:: SET PROBLEM ::
Arrange every line of the records below as a Markdown table with the columns Number and Entry, numbering the rows in order and leaving out blank lines.

:: LISTED ENTRIES ::

------------------------------------

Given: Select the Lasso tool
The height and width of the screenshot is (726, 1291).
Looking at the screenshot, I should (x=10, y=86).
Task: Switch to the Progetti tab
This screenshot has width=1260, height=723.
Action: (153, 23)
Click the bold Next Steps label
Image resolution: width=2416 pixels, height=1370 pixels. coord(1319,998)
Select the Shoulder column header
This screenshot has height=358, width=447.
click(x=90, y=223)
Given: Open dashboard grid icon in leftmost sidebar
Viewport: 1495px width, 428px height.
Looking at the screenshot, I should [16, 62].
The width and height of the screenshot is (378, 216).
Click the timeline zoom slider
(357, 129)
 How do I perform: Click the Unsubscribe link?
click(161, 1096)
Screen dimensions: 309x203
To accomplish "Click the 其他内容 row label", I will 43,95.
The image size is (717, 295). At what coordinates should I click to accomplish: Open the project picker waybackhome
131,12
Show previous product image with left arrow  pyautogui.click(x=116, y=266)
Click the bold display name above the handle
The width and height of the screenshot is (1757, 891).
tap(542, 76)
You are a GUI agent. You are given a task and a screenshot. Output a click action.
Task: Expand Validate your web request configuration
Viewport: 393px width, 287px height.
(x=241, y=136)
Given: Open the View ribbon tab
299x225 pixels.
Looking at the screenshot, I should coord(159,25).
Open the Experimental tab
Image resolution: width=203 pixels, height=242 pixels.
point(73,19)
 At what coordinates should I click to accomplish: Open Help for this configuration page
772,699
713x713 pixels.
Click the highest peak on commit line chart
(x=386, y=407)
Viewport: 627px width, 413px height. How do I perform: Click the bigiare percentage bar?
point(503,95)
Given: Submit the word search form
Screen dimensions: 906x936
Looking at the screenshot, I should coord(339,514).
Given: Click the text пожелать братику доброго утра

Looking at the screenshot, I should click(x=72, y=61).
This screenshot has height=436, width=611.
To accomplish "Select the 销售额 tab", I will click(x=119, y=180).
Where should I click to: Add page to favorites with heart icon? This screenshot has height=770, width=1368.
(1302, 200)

------------------------------------

:: COMPLETE OUTPUT ::
| Number | Entry |
|---|---|
| 1 | Given: Select the Lasso tool |
| 2 | The height and width of the screenshot is (726, 1291). |
| 3 | Looking at the screenshot, I should (x=10, y=86). |
| 4 | Task: Switch to the Progetti tab |
| 5 | This screenshot has width=1260, height=723. |
| 6 | Action: (153, 23) |
| 7 | Click the bold Next Steps label |
| 8 | Image resolution: width=2416 pixels, height=1370 pixels. coord(1319,998) |
| 9 | Select the Shoulder column header |
| 10 | This screenshot has height=358, width=447. |
| 11 | click(x=90, y=223) |
| 12 | Given: Open dashboard grid icon in leftmost sidebar |
| 13 | Viewport: 1495px width, 428px height. |
| 14 | Looking at the screenshot, I should [16, 62]. |
| 15 | The width and height of the screenshot is (378, 216). |
| 16 | Click the timeline zoom slider |
| 17 | (357, 129) |
| 18 |  How do I perform: Click the Unsubscribe link? |
| 19 | click(161, 1096) |
| 20 | Screen dimensions: 309x203 |
| 21 | To accomplish "Click the 其他内容 row label", I will 43,95. |
| 22 | The image size is (717, 295). At what coordinates should I click to accomplish: Open the project picker waybackhome |
| 23 | 131,12 |
| 24 | Show previous product image with left arrow  pyautogui.click(x=116, y=266) |
| 25 | Click the bold display name above the handle |
| 26 | The width and height of the screenshot is (1757, 891). |
| 27 | tap(542, 76) |
| 28 | You are a GUI agent. You are given a task and a screenshot. Output a click action. |
| 29 | Task: Expand Validate your web request configuration |
| 30 | Viewport: 393px width, 287px height. |
| 31 | (x=241, y=136) |
| 32 | Given: Open the View ribbon tab |
| 33 | 299x225 pixels. |
| 34 | Looking at the screenshot, I should coord(159,25). |
| 35 | Open the Experimental tab |
| 36 | Image resolution: width=203 pixels, height=242 pixels. |
| 37 | point(73,19) |
| 38 |  At what coordinates should I click to accomplish: Open Help for this configuration page |
| 39 | 772,699 |
| 40 | 713x713 pixels. |
| 41 | Click the highest peak on commit line chart |
| 42 | (x=386, y=407) |
| 43 | Viewport: 627px width, 413px height. How do I perform: Click the bigiare percentage bar? |
| 44 | point(503,95) |
| 45 | Given: Submit the word search form |
| 46 | Screen dimensions: 906x936 |
| 47 | Looking at the screenshot, I should coord(339,514). |
| 48 | Given: Click the text пожелать братику доброго утра |
| 49 | Looking at the screenshot, I should click(x=72, y=61). |
| 50 | This screenshot has height=436, width=611. |
| 51 | To accomplish "Select the 销售额 tab", I will click(x=119, y=180). |
| 52 | Where should I click to: Add page to favorites with heart icon? This screenshot has height=770, width=1368. |
| 53 | (1302, 200) |